(a story about a karmic bagatelle)
by Rolf-Peter Wille
Before I can tell you the story of Elise—I do not doubt that you want to hear it—it is my sad duty to report the demise of old Chang, a man who suffered the misfortune of dying a ridiculous death. He collided with our garbage truck. Happily drunk he had been, after all, and gossip’s cruel mouth did not hesitate to besmear his legendary image. But you will forgive me, if I do not call him “garbage kamikaze”.
Curiously enough, old Chang did not mind his stinking fate; ghosts, after all, are odorless. His astral body, enthralled by its ineffable translucence, floated around the truck and listened to the noisy garbage song. (It has to be explained to my out-of-town readers that an infinite “For Elise” tune blares out of our local garbage truck’s loudspeakers).
We could ask why Chang did not hear the noisy garbage song before his fatal accident and the answer is that he heard it and he heard it not, while absentmindedly chewing on his toothpick. Or could it be that he was hypnotized by all those “mi-re, mi-re”? “Mi-re, mi-re, mi-re, mi-re, mi-re, mi-re mi si re do...”—right on the “do”, and without the benefit of a concluding “la”, did his scooter smash headlong into the truck.
From above, the spirit of old Chang watched his corpse being picked up by the garbage men and thrown into the truck. This did not concern him at all and he experienced an exquisite indifference, just as if a dead rat was discarded. After a while, though, familiarity with the new condition diluted his elation. He continued, aimlessly, to flutter to and fro, nobody invited him to drink or to gamble, he drifted to the nearby zoo and, after three days when it was scheduled for reincarnation, he felt bored and carelessly attached his tired soul to the body of a baby chimpanzee girl named Elise.
Never—even a scientific observer must admit this—had there been a more sensitive chimpanzee girl than Elise. Even our zookeeper, an unusually sullen fellow, could not fail to notice that Elise did not in the least exhibit any greed. Neither for apples nor for bananas did she fight but sat quietly in a corner of her cage, legs folded in lotus position, and a strange aura of enlightenment radiated from her crown chakra. Only when listening to music did she become agitated and once, miraculously, when the garbage song from the distant truck could be heard, little pearly tears were running down her cheeks.
Dr. Therese Wu, our zoo director, was informed about the genius ape and, spontaneously, the childless lady agreed to adopt Elise and to provide an environment more amenable to her mental flourishing. Elise was allowed to move freely in Madame Wu’s elegant Japanese-style villa and usually slept in the tatami room.

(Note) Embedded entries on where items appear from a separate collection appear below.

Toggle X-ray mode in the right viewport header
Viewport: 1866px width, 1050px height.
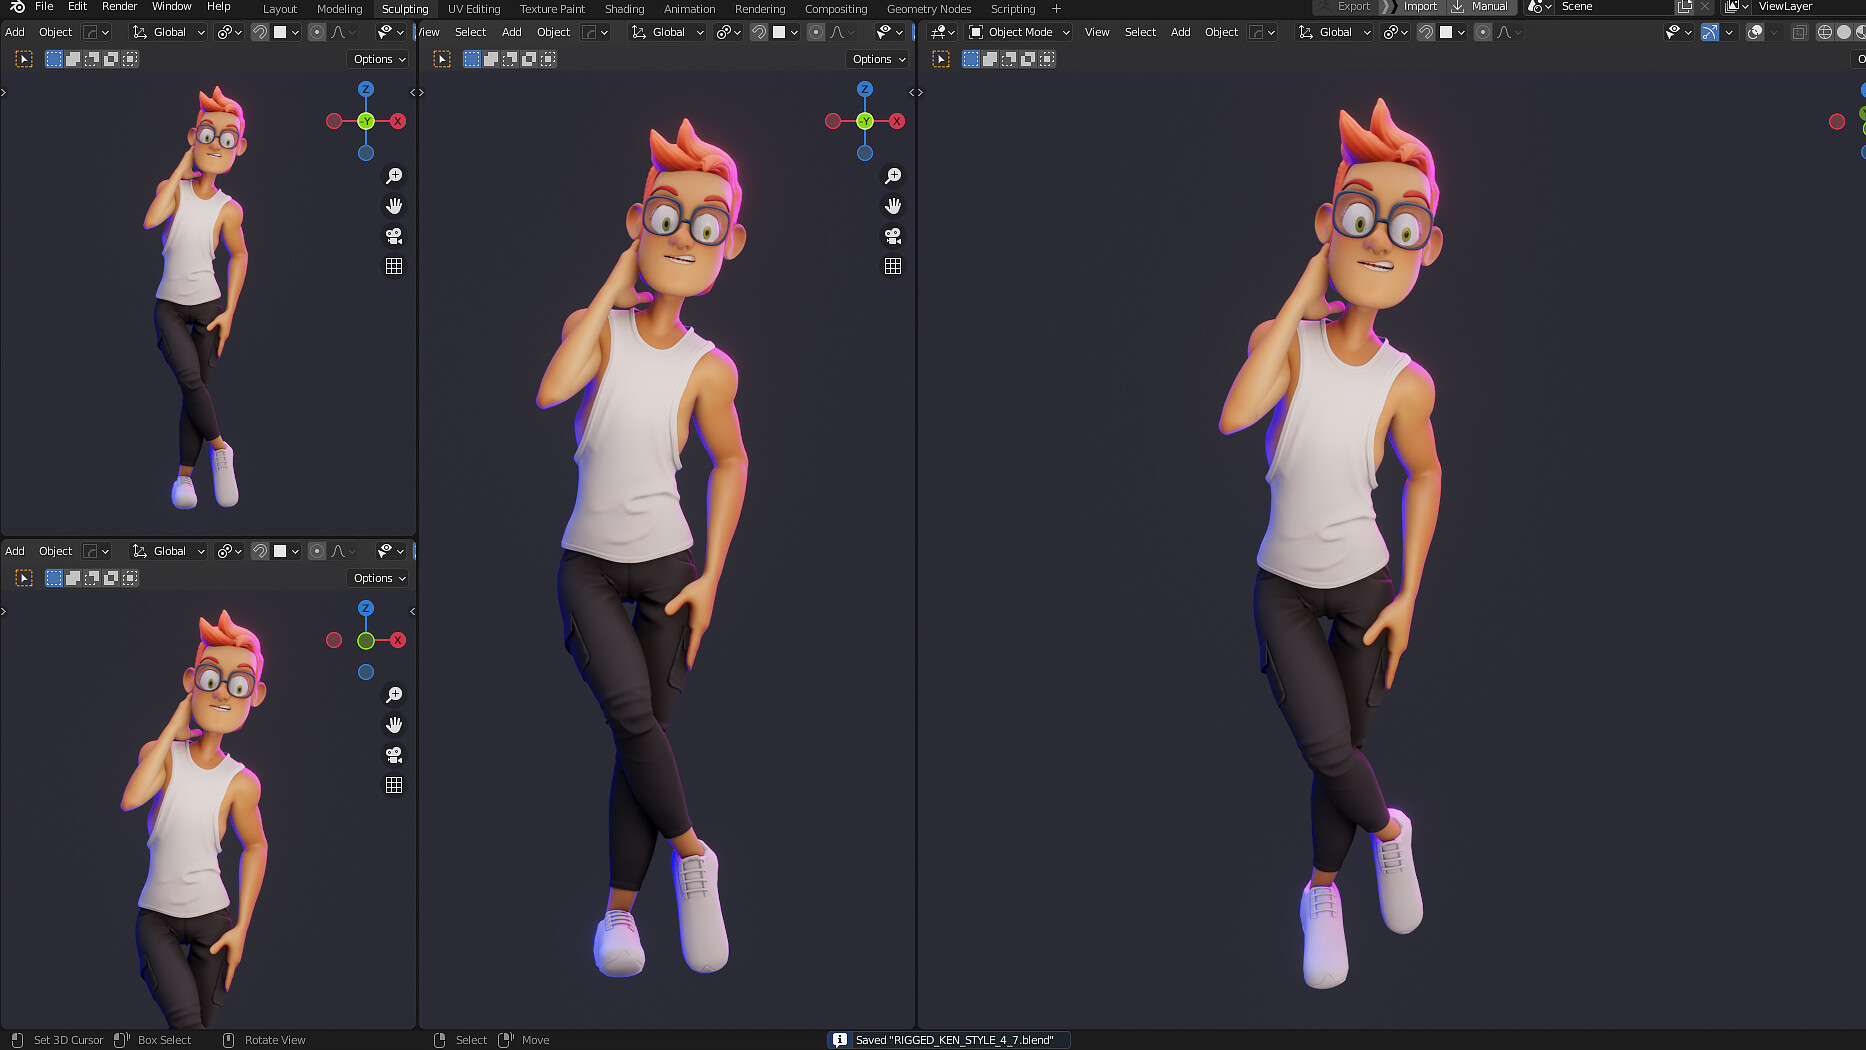[x=1799, y=31]
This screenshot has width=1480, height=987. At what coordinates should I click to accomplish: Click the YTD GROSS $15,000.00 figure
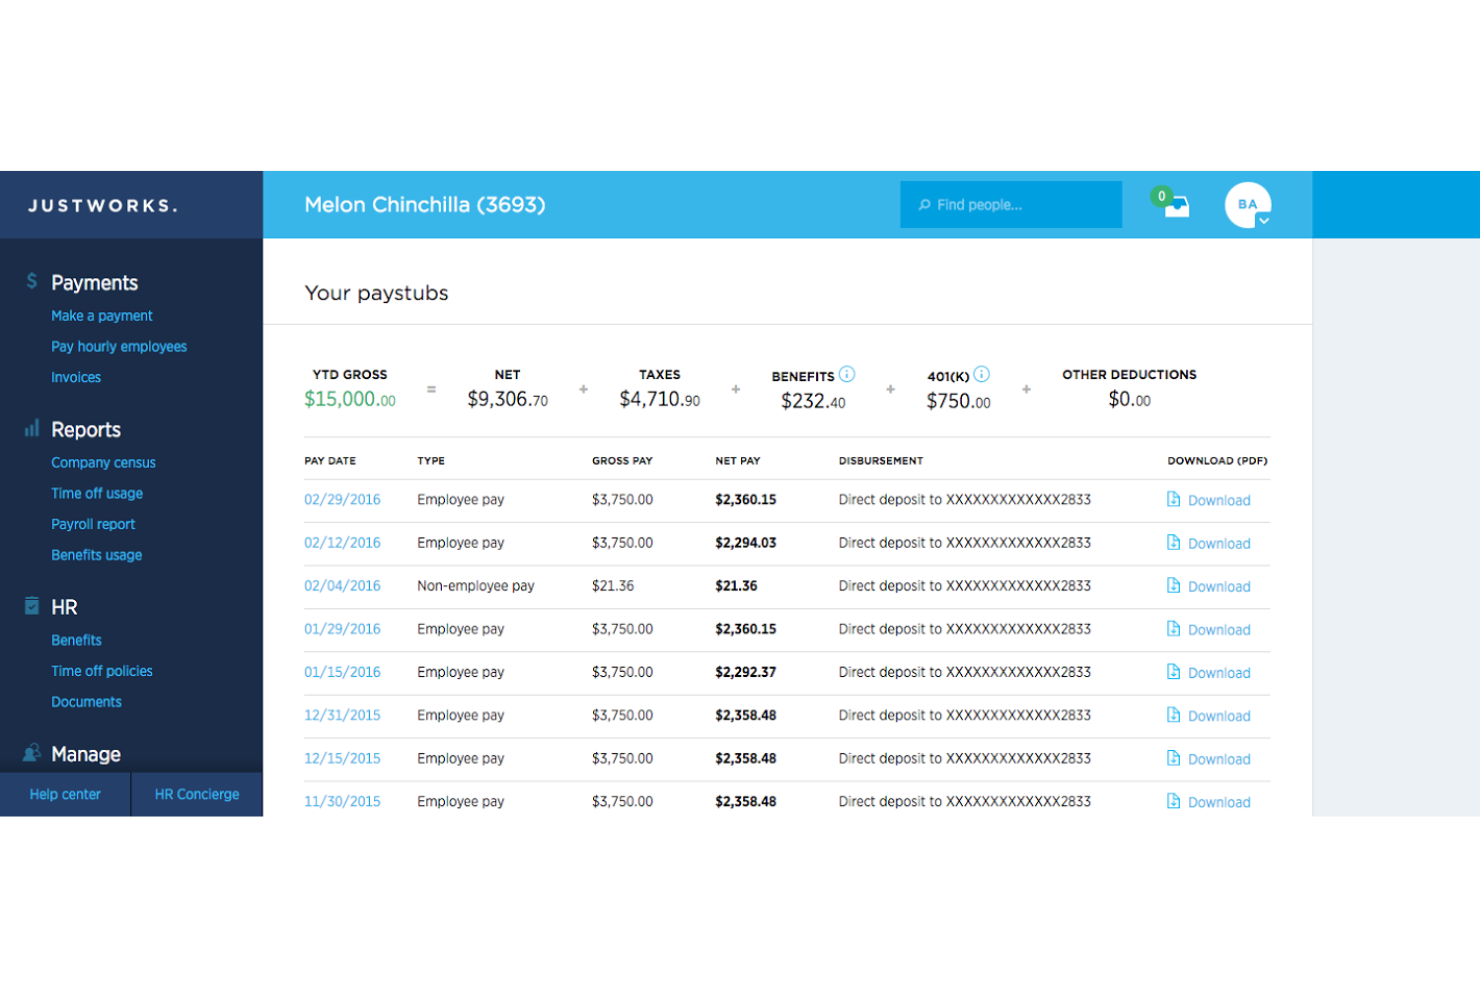point(349,398)
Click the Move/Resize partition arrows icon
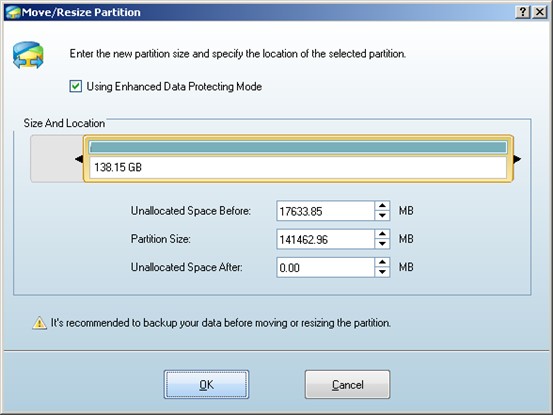Image resolution: width=553 pixels, height=415 pixels. [28, 55]
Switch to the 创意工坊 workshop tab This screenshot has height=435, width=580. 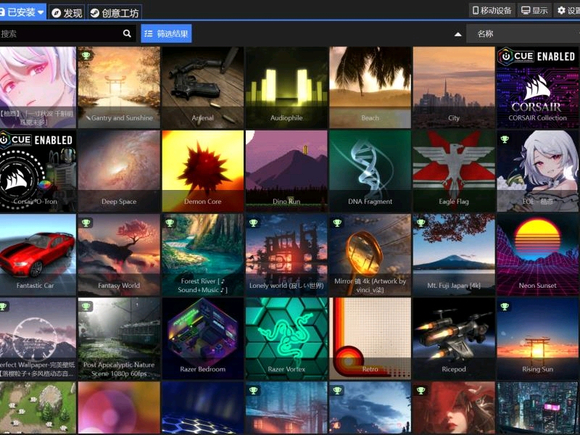pos(115,13)
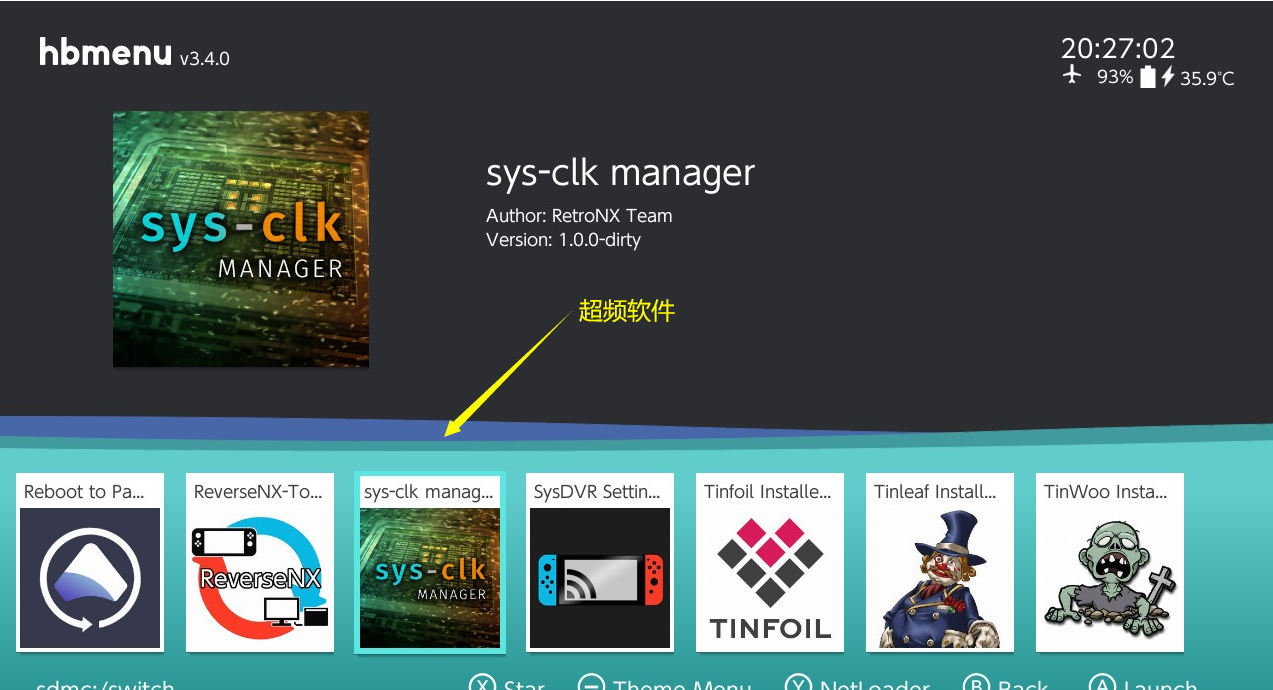Screen dimensions: 1273x690
Task: Click the 35.9°C temperature readout
Action: tap(1207, 78)
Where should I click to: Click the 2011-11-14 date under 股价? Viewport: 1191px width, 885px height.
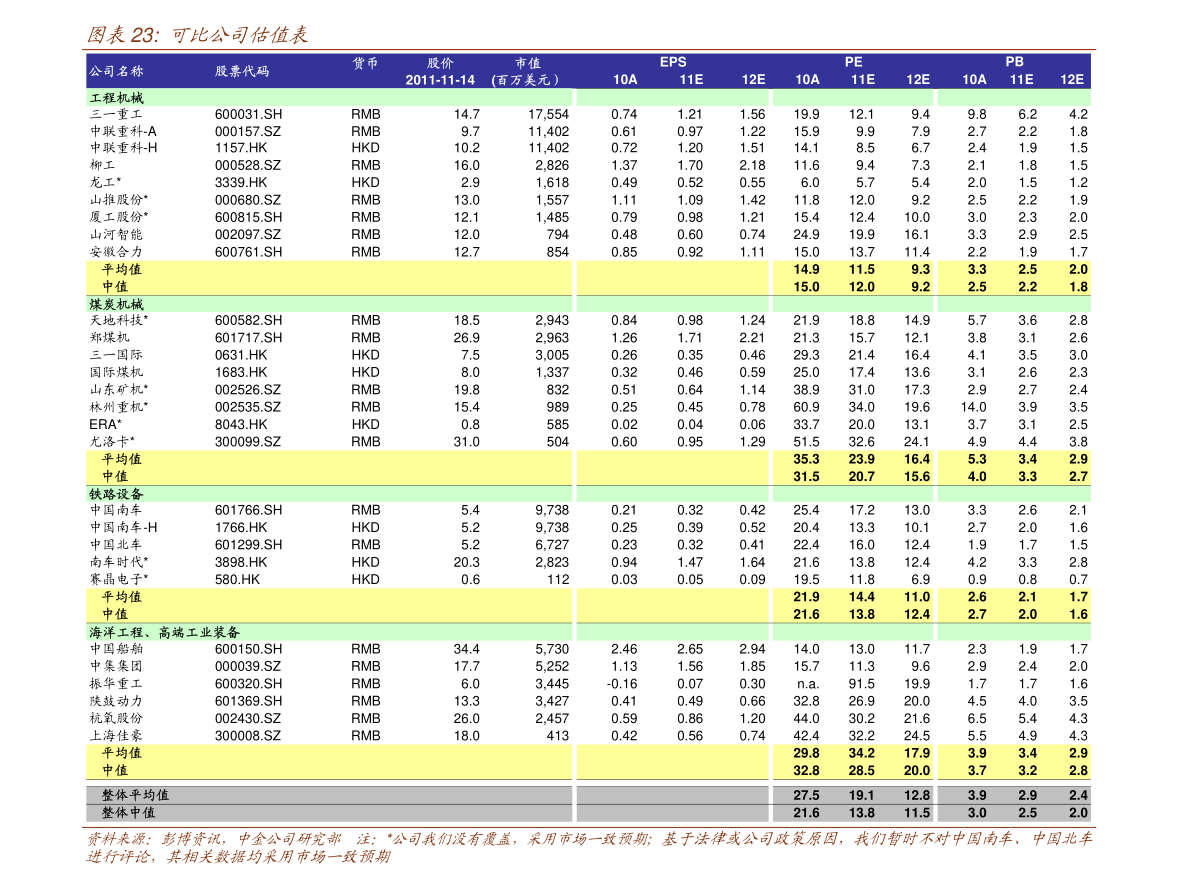click(440, 80)
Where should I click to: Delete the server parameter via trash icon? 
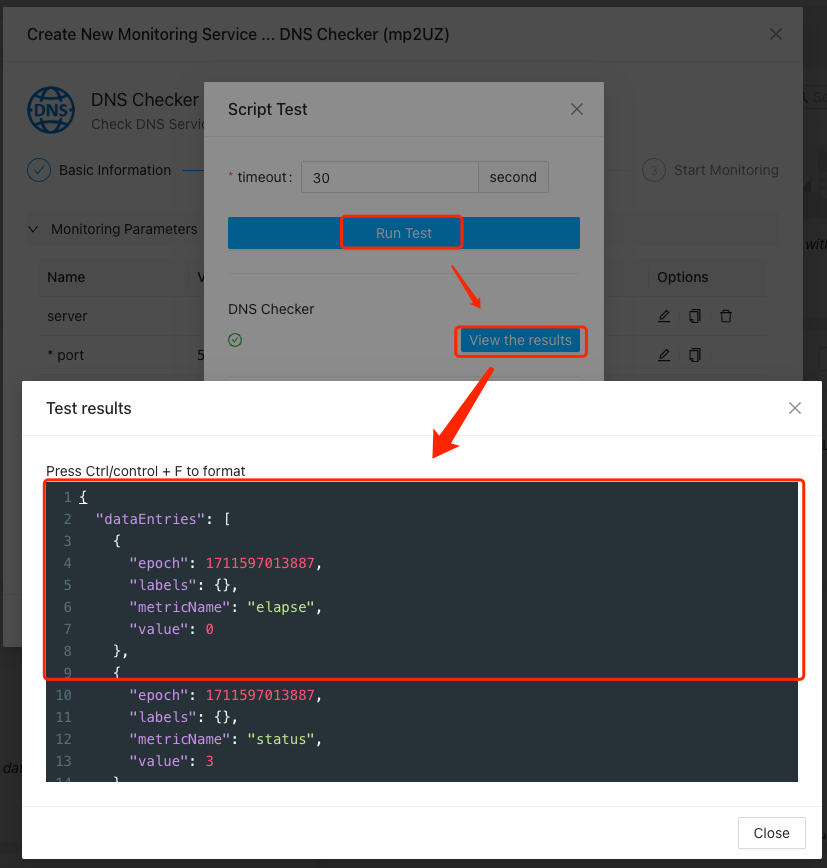[726, 316]
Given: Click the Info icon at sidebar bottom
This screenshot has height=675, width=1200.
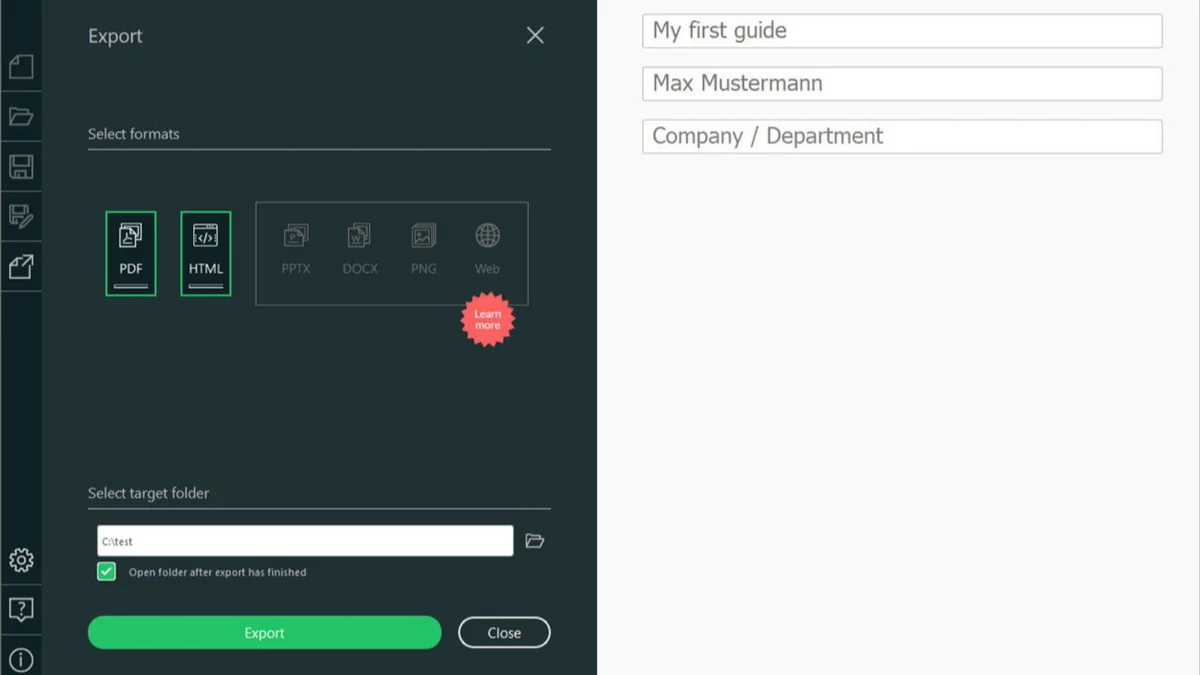Looking at the screenshot, I should coord(21,660).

Initially, she did not excel in the art of rhetoric. Dr. Wu’s eloquent English seemed comprehensible to her but Elise’s answers were limited to guttural grunts and body language. Very soon though, in the attic, her curiosity discovered an upright piano of obscure pedigree and vintage and here she spent many hours absorbed in the mysteries of the musical arts and completely oblivious of her surroundings. Silent admirers sneaked in to witness the miracle but the demon of vanity failed to seduce our virtuous apprentice. A foreign piano professor was imported who, after only a few sessions, conceded defeat. Elise’s stunning dexterous agility by far exceeded his own. But she also delved into the intricacies of lyrical nocturnes and, like de Pachmann, became a distinguished Chopinzee.
Soon enough a solo recital was to be arranged at the National Concert Hall. Some members of the planning committee voiced their reservations, but in spite of those warnings Elise’s gala debut was proudly announced with enthusiastic fanfare. The recital was a success and the young debutante brought the house down with an acrobatic rendering of “La Campanella”, arranged by Simianowsky for the left hand alone.
There was an electrifying anticipation when Elise sat down to play her tenth encore. She felt euphoric and, as if by magic, her fingers improvised a tune she felt oddly familiar with: Beethoven’s Bagatelle in A minor ["For Elise"].
It still pains me to recall the ensuing nightmare. I was sitting in row 59. Right before the recapitulation of the opening, on a “do”, the melody abruptly stopped in Elise’s mind, creating a film tear effect. The pianist suffered a complete mental blackout, was unable to continue and sat onstage, in front of the piano, motionless, a sculpture amidst stony silence.
Eventually she was ushered backstage by a sympathetic stagehand.
After this traumatic incident Elise stopped playing the piano. She became unusually sullen and, I am sorry to report the tragedy, she has been transferred to the Kaohsiung Zoo on Monkey Mountain.